Is a roach an animal? A rock? Rocks are in the clear, and roaches exist in the popular imagination—the imagination everyone wants to date, the imagination that gets all the girls and boys and ocelots—as the creature that’ll be eating our Twinkies after apocalypse. Nothing kills roaches and Twinkies goes the thinking. No starving polar bears to feel sorry for then. Let’s talk about anything else.

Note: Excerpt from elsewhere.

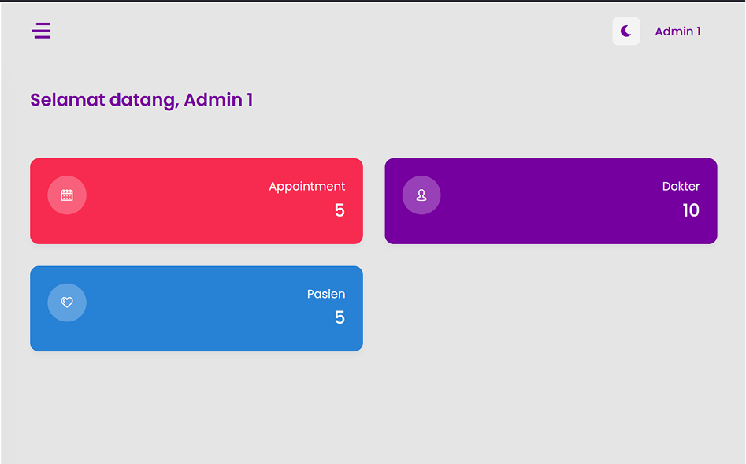This screenshot has height=464, width=746.
Task: Open the Appointment label link
Action: pos(306,187)
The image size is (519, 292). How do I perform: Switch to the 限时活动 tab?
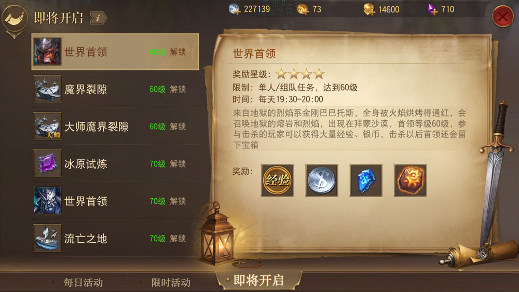coord(171,283)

When you were a kid,
did you wear Superman pajamas, or sense it was ironic that you hid from the dark by closing your eyes,
or think we’d break the world?


Refraction

In Alaska the sun had insomnia:
I chased a rainbow at midnight south of nowhere in a rental car,
having lost my favorite cap.
As fast as I went, the rainbow went.
As awake as I was, the sky never blinked.
As much trouble as I have being around people, Alaska agrees:
Alaska gives humans the cold shoulder,
the frozen river, the scary bear.
I love that Alaska wants to be alone too.
For hours, the world was empty of McDonald’s, lawn mowers, For Sale signs,
capitalism; it was like looking in a mirror that ignored my face, that saw where I really came from, that stared back at the savanna inside my bones.
I pulled over and built a house of my affection: I would live there with distance and mountains and the intelligence of rainbows,
who are smart to be untouchable.
If we caught them, we’d put them in zoos,
cut them open, try to civilize them,
teach them French, teach them war.
I pulled over, sat on the hood and leaned into the air with my capless and bald head,
the bite of it, the hello of it,
and decided to stand taller within myself,
like a swing set or giraffe.
I’ve driven along fracked fields,
where mountains have been scalped and refineries channel apocalypse with their forests of pipes, their fire and smoke,
and while some places make me eager for lobotomy, Alaska made me want to be better, think better,
do better: to fit in. Not that I know what that is or means. Not that we can.
Just that we better. Just that we must.